Gregor Pirnaver
2006-Sep-08 22:35 UTC
[Fedora-xen] Recurring Zombie (XenU used as a web server)
For some weeks I have a problem with XenU domain used as web server. It is turning into Zombie domain: # xm list Name ID Mem(MiB) VCPUs State Time(s) Domain-0 0 641 4 r----- 263.6 Zombie-wwwmain 2 512 1 ----cd 5238.4 dns 4 128 1 -b---- 20.1 intranet 6 512 1 -b---- 18.7 ldap 5 128 1 -b---- 61.4 mail 3 512 1 r----- 1078.0 www 1 512 1 -b---- 117.7 wwwextra 7 512 1 -b---- 33.2 (Both Xen0 and XenU are running FC5 with kernel 2.6.17-1.2174.) - How can I find out what is causing this problem? - How can I fix it / work around it / report a bug? This is production machine so I would appriciate any pointers. I didn''t have this problem before. Maybe new kernel is causing the problem? Is there a way to get older versions of kernel packages? I would also like to note that when this happens networking doesn''t work in ANY XenU domain. E.g.: # xm console dns after login trying to ping Google IP: # ping 72.14.221.104 PING 72.14.221.104 (72.14.221.104) 56(84) bytes of data. ping: sendmsg: No buffer space available ping: sendmsg: No buffer space available ping: sendmsg: No buffer space available ... and when I run "init 0" in XenU (e.g. in dns XenU): # init 0 it hangs at this step: "Removing module iptables: " When I try to shutdown XenU from Xen0 it also turns to Zombie. E.g. (dns XenU domain turns into Zombie-dns): # xm shutdown dns What can I do? ____________________ http://www.email.si/
Rik van Riel
2006-Sep-09 17:08 UTC
Re: [Fedora-xen] Recurring Zombie (XenU used as a web server)
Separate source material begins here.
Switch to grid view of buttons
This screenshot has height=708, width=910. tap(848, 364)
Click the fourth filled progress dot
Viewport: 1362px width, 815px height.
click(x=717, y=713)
Gregor Pirnaver wrote:> For some weeks I have a problem with XenU domain used as web server. It is > turning into Zombie domain: > > # xm list > Name ID Mem(MiB) VCPUs State Time(s) > Domain-0 0 641 4 r----- 263.6 > Zombie-wwwmain 2 512 1 ----cd 5238.4Is that a fully virtualized domain, or paravirt ?> (Both Xen0 and XenU are running FC5 with kernel 2.6.17-1.2174.) > > - How can I find out what is causing this problem? > - How can I fix it / work around it / report a bug?If it is paravirt, you can "xm sysrq <domain> <key>" to get some debugging output. If the domain in question is fully virt, do you have a stale qemu-dm hanging around? -- What is important? What you want to be true, or what is true?
Russell McOrmond
2006-Sep-21 14:49 UTC
Re: [Fedora-xen] Recurring Zombie (XenU used as a web server)
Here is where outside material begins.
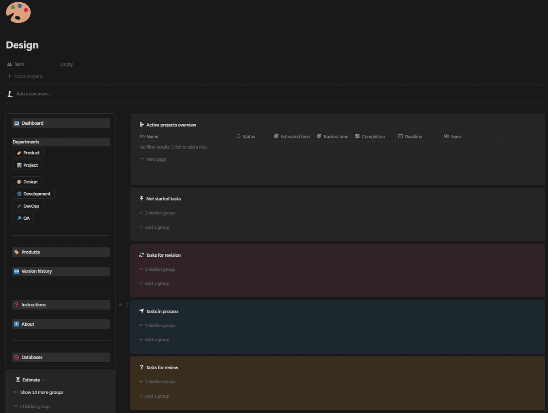Screen dimensions: 548x413
Task: Expand hidden group under Tasks in process
Action: coord(157,326)
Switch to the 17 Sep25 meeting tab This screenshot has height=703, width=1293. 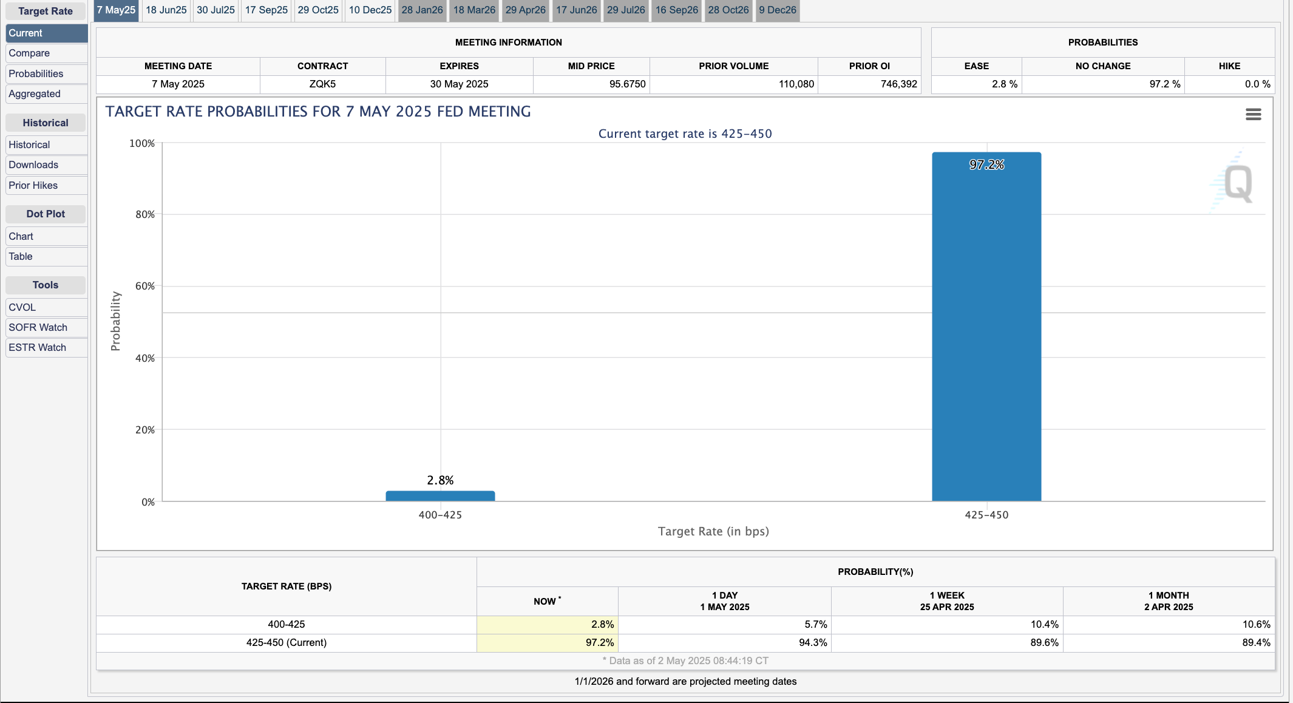(x=266, y=10)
Gregor Pirnaver wrote:> For some weeks I have a problem with XenU domain used as web server. It is > turning into Zombie domain:I observed the same problem and filed a bug report about it which is active: https://bugzilla.redhat.com/bugzilla/show_bug.cgi?id=199944 Add yourself to the CC on that bug... -- Russell McOrmond, Internet Consultant: <http://www.flora.ca/> Please help us tell the Canadian Parliament to protect our property rights as owners of Information Technology. Sign the petition! http://www.digital-copyright.ca/petition/ict/ "The government, lobbied by legacy copyright holders and hardware manufacturers, can pry my camcorder, computer, home theatre, or portable media player from my cold dead hands!"
Kwan Lowe
2006-Sep-21 15:04 UTC
Re: [Fedora-xen] Recurring Zombie (XenU used as a web server)
> Gregor Pirnaver wrote: >> For some weeks I have a problem with XenU domain used as web server. It is >> turning into Zombie domain: > > I observed the same problem and filed a bug report about it which is > active: > > https://bugzilla.redhat.com/bugzilla/show_bug.cgi?id=199944 > > Add yourself to the CC on that bug... >This is the bug report I''d found... It looks like yours is the same issue: https://bugzilla.redhat.com/bugzilla/show_bug.cgi?id=204468 -- * The Digital Hermit http://www.digitalhermit.com * Unix and Linux Solutions kwan@digitalhermit.com
Russell McOrmond
2006-Sep-21 15:26 UTC
Re: [Fedora-xen] Recurring Zombie (XenU used as a web server)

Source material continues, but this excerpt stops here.